Re: [PATCH 5/8] PCI/AER: Introduce ratelimit for AER IRQs

Karolina Stolarek <karolina.stolarek@xxxxxxxxxx> · Mon, 20 Jan 2025 11:38:05 +0100

On 18/01/2025 02:58, Jon Pan-Doh wrote:
On Thu, Jan 16, 2025 at 4:02 AM Karolina Stolarek
<karolina.stolarek@xxxxxxxxxx> wrote:
To confirm that I understand the flow -- when we're processing
aer_err_info, that potentially carries a couple of errors, and we hit a
ratelimit, we mask the error bits in Error Status Register and print
a warning. After doing so, we won't see these types of errors reported
again. What if some time passes (let's say, 2 mins), and we hit a
condition that would normally generate an error but it's now masked? Are
we fine with missing it? I think we should be informed about
Uncorrectable errors as much as possible, as they indicate Link
integrity issues.

Your understanding is correct. There's definitely more nuance/tradeoff
with uncorrectable errors (likelihood of uncorrectable spam vs.
missing critical errors). At the minimum, I think the uncorrectable
IRQ default should be higher (semi-arbitrarily chose defaults for
IRQs).

My comment was mostly me worrying about Uncorrectable errors. Pulling 
the plug on Correctable errors after we see too many is reasonable, I think.

I think a dynamic (un)masking in the kernel is a bit too much and
punted the decision to userspace (e.g. rasdaemon et al.) to manage
(part of OCP Fault Management groups roadmap).
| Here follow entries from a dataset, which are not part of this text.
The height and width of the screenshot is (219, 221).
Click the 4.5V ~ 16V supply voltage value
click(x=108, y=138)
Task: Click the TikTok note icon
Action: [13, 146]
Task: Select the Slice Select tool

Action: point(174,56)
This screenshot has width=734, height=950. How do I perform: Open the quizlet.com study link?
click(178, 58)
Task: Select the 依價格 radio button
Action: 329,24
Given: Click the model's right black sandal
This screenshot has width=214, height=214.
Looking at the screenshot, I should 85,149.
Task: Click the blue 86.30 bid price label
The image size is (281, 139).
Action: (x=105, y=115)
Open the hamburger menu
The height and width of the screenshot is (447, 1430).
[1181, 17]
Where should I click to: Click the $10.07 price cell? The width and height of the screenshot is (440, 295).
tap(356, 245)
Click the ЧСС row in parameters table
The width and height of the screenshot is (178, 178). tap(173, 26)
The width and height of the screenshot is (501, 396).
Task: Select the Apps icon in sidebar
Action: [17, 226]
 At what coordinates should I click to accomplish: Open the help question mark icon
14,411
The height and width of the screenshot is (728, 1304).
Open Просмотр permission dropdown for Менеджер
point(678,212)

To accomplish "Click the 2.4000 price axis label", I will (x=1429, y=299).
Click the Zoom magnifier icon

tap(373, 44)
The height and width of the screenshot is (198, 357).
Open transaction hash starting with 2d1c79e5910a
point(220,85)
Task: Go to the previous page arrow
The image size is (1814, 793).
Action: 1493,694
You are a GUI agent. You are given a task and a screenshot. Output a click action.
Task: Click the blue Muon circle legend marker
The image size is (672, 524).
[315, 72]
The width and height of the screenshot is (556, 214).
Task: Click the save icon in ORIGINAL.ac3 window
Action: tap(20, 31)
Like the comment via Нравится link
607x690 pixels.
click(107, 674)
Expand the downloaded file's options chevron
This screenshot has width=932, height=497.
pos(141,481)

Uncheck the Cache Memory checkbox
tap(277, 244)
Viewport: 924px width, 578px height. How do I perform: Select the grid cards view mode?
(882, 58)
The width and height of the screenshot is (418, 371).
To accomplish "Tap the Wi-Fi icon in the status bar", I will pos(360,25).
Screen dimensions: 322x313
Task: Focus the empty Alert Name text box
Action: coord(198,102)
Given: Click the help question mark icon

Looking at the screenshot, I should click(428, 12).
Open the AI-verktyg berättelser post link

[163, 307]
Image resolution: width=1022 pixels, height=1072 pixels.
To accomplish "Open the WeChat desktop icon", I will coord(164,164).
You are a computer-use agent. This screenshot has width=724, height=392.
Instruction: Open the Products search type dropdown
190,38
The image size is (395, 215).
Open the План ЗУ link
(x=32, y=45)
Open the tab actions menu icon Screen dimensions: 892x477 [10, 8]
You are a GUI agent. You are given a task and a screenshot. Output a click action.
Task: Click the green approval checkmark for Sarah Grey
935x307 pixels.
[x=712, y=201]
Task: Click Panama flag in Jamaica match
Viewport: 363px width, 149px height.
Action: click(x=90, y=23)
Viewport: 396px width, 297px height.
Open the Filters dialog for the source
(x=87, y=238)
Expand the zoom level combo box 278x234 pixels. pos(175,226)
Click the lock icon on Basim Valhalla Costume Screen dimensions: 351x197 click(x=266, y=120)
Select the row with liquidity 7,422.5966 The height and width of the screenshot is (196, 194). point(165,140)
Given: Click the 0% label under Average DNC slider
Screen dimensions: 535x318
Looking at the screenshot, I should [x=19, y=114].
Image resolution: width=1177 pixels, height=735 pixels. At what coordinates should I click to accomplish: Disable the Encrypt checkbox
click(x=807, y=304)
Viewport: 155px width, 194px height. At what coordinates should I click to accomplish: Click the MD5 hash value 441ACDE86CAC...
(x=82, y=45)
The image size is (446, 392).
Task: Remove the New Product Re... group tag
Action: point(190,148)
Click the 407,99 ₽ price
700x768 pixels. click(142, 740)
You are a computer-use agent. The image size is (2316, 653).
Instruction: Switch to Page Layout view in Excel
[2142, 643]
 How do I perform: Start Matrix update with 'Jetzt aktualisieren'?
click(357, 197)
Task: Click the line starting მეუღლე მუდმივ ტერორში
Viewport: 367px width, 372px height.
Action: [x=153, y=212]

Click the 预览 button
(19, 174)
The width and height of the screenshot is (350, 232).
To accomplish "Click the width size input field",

I agree. Still, if we decide to go with IRQ masking for (Un)correctable 
errors, this should be communicated to the user in the documentation.

All the best,
Karolina

Other options include:
- only focus on correctable errors
     - seen uncorrectable spam e.g. new HW bringup but it is rarer
- some type of system-wide toggle (sysfs, kernel config/cmdline) for
uncorrectable spam handling (may be clunky)

Thanks,
Jon